Then, the envelope is scaled using the scaling information so as to restore a high
frequency band (SWB signal) of the current frame.
[0147] If the current mode is a non-generic mode, pulse information, noise position information,
noise energy information, etc. are extracted. Then, the non-generic-mode decoding
unit 230 generates a plurality of pulses (e.g., a total of three sets of main pulses
and sub pulses and two separate pulses) based on the pulse information. The pulse
information may include pulse position information, pulse sign information and pulse
amplitude information. The sign of each pulse is decided according to the pulse sign
information. The amplitude and position of each pulse is decided according to the
pulse amplitude information and the pulse position information. Then, a section to
be used as noise in the restored WB signal is decided using the noise position information,
noise energy is adjusted using the noise energy information, and the pulses are summed,
thereby restoring the SWB signal of the current frame.
[0148] If the current mode is a non-harmonic mode, fixed pulse information is extracted.
The non-harmonic-mode decoding unit 240 acquires a position set per subband and predetermined
number of fixed pulses using the fixed pulse information. The SWB signal of the current
frame is generated using the fixed pulses.
[0149] If the current mode is a harmonic mode, position information of the harmonic track,
etc. is extracted. The position information of the harmonic track includes start position
information of harmonic tracks of a first group having a first pitch and start position
information of harmonic tracks of a second group having a second pitch. The harmonic
tracks of the first group may include a first harmonic track and a second harmonic
track and the harmonic tracks of the second group may include a third harmonic track
and a fourth harmonic track. The start position information of the first harmonic
track and the third harmonic track may correspond to one of a first position set and
the start position information of the second harmonic track and the fourth harmonic
track may correspond to one of a second position set.
[0150] Pitch information indicating the first pitch and the second pitch may be further
received. The harmonic-mode decoding unit 250 generates a plurality of harmonic tracks
corresponding to the start position information using the pitch information and the
start position information and generates an audio signal corresponding to the current
frame, that is, an SWB signal, using the plurality of harmonic tracks.

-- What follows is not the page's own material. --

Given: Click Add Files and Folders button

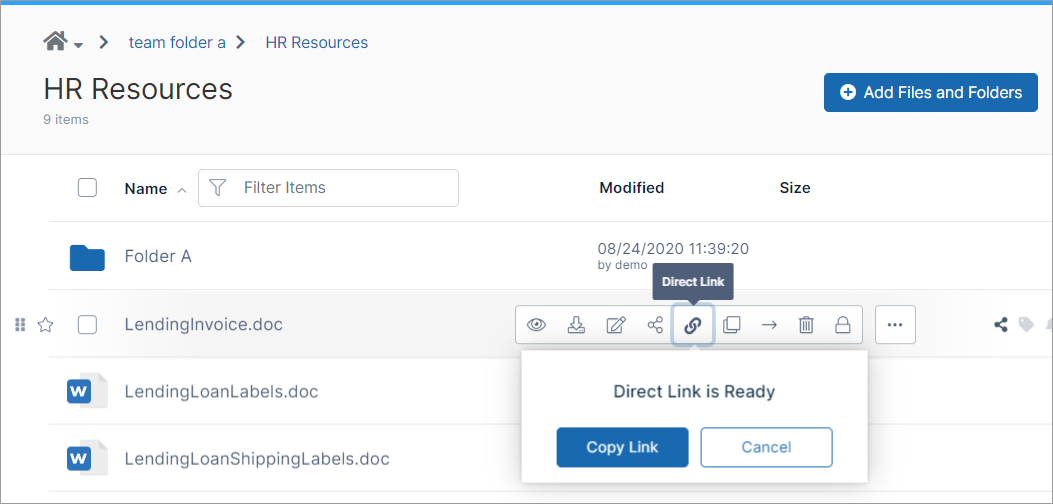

[0151] The audio signal processing apparatus according to the present invention may be included
in various products. Such products may be largely divided into a stand-alone group
and a portable group. The stand-alone group may include a TV, a monitor, a set top
box, etc. and the portable group may include a PMP, a mobile phone, a navigation system,
etc.
[0152] FIG. 24 is a schematic diagram showing the configuration of a product in which an
audio signal processing apparatus according to an embodiment of the present invention
is implemented. First, referring to FIG. 24, a wired/wireless communication unit 510
receives a bitstream using a wired/wireless communication scheme. More specifically,
the wired/wireless communication unit 510 may include at least one of a wired communication
unit 510A, an infrared unit 510B, a Bluetooth unit 510C and a wireless LAN unit 510D.

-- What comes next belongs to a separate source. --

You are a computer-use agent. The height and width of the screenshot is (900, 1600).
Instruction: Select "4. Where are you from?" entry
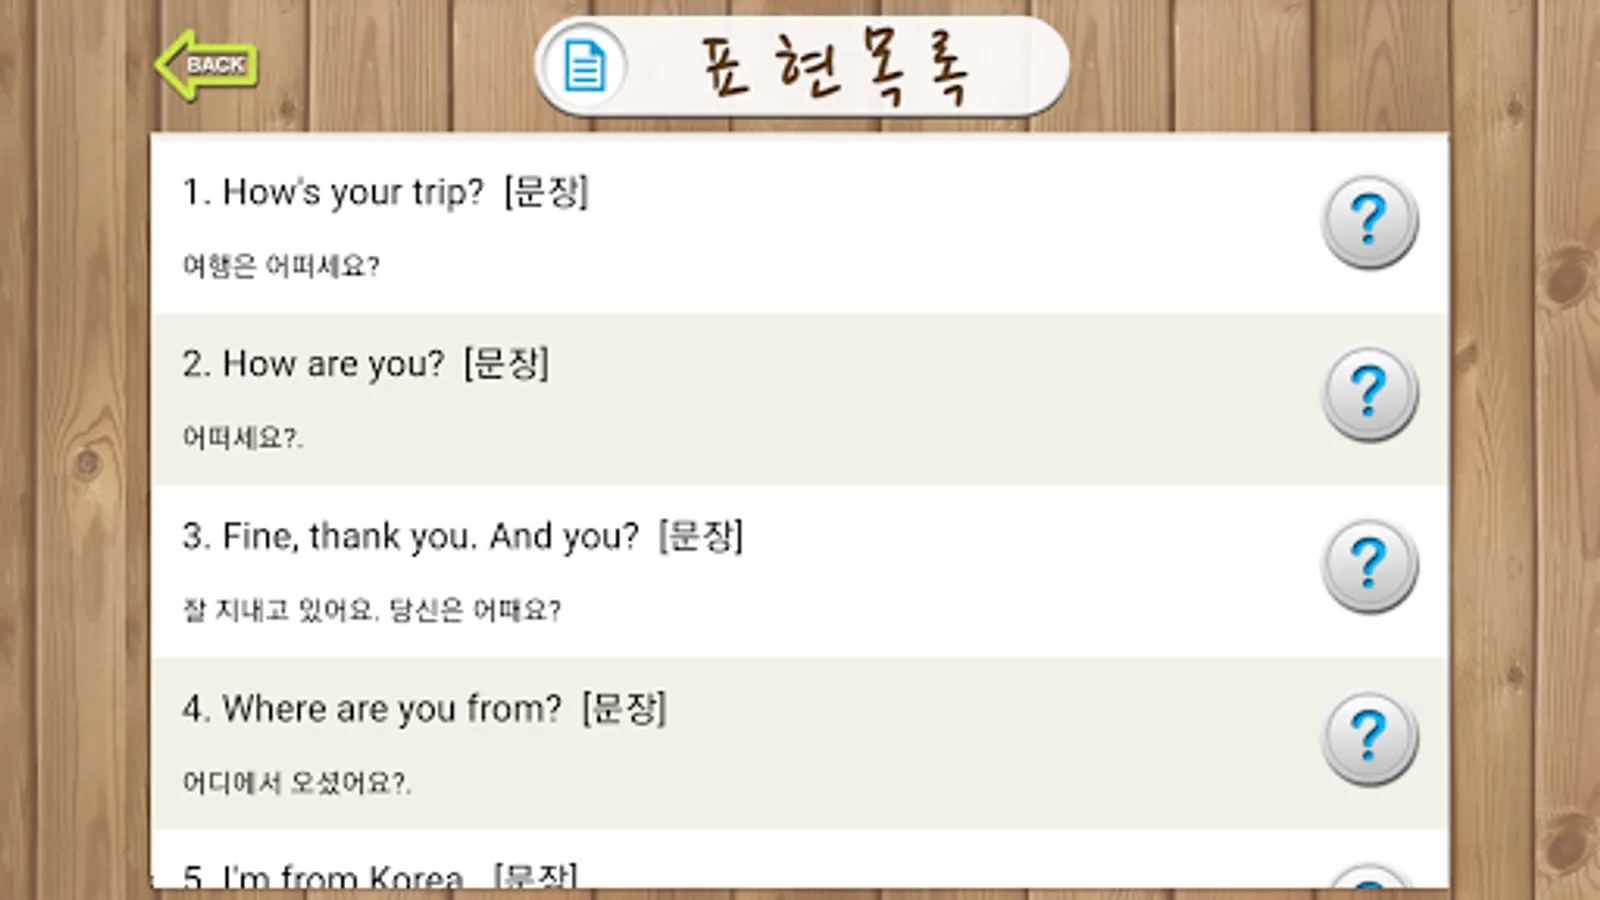point(372,709)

[0153] A user authenticating unit 520 receives user information and performs user authentication
and may include a fingerprint recognizing unit 520A, an iris recognizing unit 520B,
a face recognizing unit 520C and a voice recognizing unit 520D, all of which respectively
receive and convert fingerprint information, iris information, face contour information
and voice information into user information and determine whether the user information
matches previously registered user data so as to perform user authentication.
[0154] An input unit 530 enables a user to input various types of commands and may include
at least one of a keypad unit 530A, a touch pad unit 530B and a remote controller
unit 530C, to which the present invention is not limited.
[0155] A signal coding unit 540 encodes and decodes an audio signal and/or a video signal
received through the wired/wireless communication unit 510 and outputs an audio signal
of a time domain. The signal coding unit includes an audio signal processing apparatus
545 corresponding to the above-described embodiment of the present invention (the
encoder 100 and/or the decoder 200 according to the first embodiment or the encoder
300 and/or the decoder 400 according to the second embodiment). The audio signal processing
apparatus 545 and the signal coding unit including the same may be implemented by
one or more processors.
[0156] A control unit 550 receives input signals from input devices and controls all processes
of the signal decoding unit 540 and the output unit 560. The output unit 560 is a
component for outputting an output signal generated by the signal decoding unit 540
and includes a speaker unit 560A and a display unit 560B. When the output signal is
an audio signal, the output signal is output through a speaker and, if the output
signal is a video signal, the output signal is output through the display.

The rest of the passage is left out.